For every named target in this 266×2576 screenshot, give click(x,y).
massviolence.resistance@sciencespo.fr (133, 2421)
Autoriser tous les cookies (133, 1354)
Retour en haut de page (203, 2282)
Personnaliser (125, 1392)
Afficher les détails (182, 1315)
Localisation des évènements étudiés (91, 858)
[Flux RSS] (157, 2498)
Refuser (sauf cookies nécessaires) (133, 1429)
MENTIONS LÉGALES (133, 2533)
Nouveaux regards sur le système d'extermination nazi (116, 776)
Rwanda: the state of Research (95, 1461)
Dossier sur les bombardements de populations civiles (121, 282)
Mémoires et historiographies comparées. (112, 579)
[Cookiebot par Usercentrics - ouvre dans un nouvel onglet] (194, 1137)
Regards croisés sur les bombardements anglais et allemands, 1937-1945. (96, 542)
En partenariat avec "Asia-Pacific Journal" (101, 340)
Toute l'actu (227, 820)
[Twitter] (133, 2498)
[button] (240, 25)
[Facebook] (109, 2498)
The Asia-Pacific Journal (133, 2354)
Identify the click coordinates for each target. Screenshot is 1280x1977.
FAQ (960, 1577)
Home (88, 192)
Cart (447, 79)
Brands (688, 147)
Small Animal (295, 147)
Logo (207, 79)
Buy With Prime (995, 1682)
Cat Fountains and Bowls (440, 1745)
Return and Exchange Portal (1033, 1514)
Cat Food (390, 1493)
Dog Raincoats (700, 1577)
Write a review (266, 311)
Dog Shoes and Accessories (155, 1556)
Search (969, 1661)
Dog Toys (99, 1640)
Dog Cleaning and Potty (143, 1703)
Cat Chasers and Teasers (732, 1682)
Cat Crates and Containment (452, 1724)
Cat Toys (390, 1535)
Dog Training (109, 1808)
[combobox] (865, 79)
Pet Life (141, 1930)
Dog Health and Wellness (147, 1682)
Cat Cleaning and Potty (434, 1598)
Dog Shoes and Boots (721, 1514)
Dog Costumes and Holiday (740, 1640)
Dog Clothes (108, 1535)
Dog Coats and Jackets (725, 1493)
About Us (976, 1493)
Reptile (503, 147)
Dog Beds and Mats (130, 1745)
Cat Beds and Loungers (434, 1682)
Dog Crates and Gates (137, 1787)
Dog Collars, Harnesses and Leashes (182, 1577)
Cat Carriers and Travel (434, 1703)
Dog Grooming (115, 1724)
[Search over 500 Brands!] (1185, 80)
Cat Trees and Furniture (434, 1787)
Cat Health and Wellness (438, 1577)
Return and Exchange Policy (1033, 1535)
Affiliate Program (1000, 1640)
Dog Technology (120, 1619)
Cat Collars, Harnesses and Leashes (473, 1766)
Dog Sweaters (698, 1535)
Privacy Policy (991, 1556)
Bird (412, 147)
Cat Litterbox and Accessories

- ASSIGNMENT: From the listing, please work out how many lines contain "Wellness". Give the number only.

- ANSWER SECTION: 2